◆ Work instructions: Transcribe all the entries that follow, leaving nothing out.

◆ Data:
+ + +

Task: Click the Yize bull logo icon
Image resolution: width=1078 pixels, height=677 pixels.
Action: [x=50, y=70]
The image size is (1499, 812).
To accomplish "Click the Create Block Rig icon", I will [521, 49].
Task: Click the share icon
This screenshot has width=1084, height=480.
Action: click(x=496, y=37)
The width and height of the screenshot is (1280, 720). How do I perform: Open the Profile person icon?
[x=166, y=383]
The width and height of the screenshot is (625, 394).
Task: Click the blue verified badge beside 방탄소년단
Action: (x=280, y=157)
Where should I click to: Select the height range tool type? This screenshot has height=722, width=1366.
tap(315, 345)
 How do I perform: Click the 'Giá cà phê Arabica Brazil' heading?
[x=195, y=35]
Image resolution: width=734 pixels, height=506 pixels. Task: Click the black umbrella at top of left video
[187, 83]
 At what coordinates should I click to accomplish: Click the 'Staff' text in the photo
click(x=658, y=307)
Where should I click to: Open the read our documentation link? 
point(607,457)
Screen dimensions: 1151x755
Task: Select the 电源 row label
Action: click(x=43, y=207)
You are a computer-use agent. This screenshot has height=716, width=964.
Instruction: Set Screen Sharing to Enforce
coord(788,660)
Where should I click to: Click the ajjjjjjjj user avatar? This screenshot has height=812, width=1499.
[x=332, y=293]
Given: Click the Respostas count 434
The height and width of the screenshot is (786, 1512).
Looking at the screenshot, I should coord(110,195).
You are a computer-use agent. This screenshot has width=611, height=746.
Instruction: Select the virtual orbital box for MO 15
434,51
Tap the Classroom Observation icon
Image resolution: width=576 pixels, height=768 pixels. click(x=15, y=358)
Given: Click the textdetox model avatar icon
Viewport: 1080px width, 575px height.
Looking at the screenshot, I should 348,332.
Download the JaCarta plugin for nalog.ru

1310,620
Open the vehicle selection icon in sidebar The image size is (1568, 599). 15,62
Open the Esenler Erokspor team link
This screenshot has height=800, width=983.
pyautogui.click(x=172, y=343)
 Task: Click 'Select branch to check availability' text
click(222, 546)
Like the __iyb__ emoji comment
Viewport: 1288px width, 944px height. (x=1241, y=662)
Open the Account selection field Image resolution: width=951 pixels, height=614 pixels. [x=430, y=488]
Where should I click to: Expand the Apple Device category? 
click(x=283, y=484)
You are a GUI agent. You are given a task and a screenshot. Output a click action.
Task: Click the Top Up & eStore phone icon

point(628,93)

+ + +

◆ Response area:
Task: Click the Yize bull logo icon
Image resolution: width=1078 pixels, height=677 pixels.
Action: [x=50, y=70]
The image size is (1499, 812).
To accomplish "Click the Create Block Rig icon", I will [521, 49].
Task: Click the share icon
This screenshot has width=1084, height=480.
Action: click(x=496, y=37)
The width and height of the screenshot is (1280, 720). How do I perform: Open the Profile person icon?
[x=166, y=383]
The width and height of the screenshot is (625, 394).
Task: Click the blue verified badge beside 방탄소년단
Action: (x=280, y=157)
Where should I click to: Select the height range tool type? This screenshot has height=722, width=1366.
tap(315, 345)
 How do I perform: Click the 'Giá cà phê Arabica Brazil' heading?
[x=195, y=35]
Image resolution: width=734 pixels, height=506 pixels. Task: Click the black umbrella at top of left video
[187, 83]
 At what coordinates should I click to accomplish: Click the 'Staff' text in the photo
click(x=658, y=307)
Where should I click to: Open the read our documentation link? 
point(607,457)
Screen dimensions: 1151x755
Task: Select the 电源 row label
Action: click(x=43, y=207)
You are a computer-use agent. This screenshot has height=716, width=964.
Instruction: Set Screen Sharing to Enforce
coord(788,660)
Where should I click to: Click the ajjjjjjjj user avatar? This screenshot has height=812, width=1499.
[x=332, y=293]
Given: Click the Respostas count 434
The height and width of the screenshot is (786, 1512).
Looking at the screenshot, I should coord(110,195).
You are a computer-use agent. This screenshot has width=611, height=746.
Instruction: Select the virtual orbital box for MO 15
434,51
Tap the Classroom Observation icon
Image resolution: width=576 pixels, height=768 pixels. click(x=15, y=358)
Given: Click the textdetox model avatar icon
Viewport: 1080px width, 575px height.
Looking at the screenshot, I should 348,332.
Download the JaCarta plugin for nalog.ru

1310,620
Open the vehicle selection icon in sidebar The image size is (1568, 599). 15,62
Open the Esenler Erokspor team link
This screenshot has height=800, width=983.
pyautogui.click(x=172, y=343)
 Task: Click 'Select branch to check availability' text
click(222, 546)
Like the __iyb__ emoji comment
Viewport: 1288px width, 944px height. (x=1241, y=662)
Open the Account selection field Image resolution: width=951 pixels, height=614 pixels. [x=430, y=488]
Where should I click to: Expand the Apple Device category? 
click(x=283, y=484)
You are a GUI agent. You are given a task and a screenshot. Output a click action.
Task: Click the Top Up & eStore phone icon

point(628,93)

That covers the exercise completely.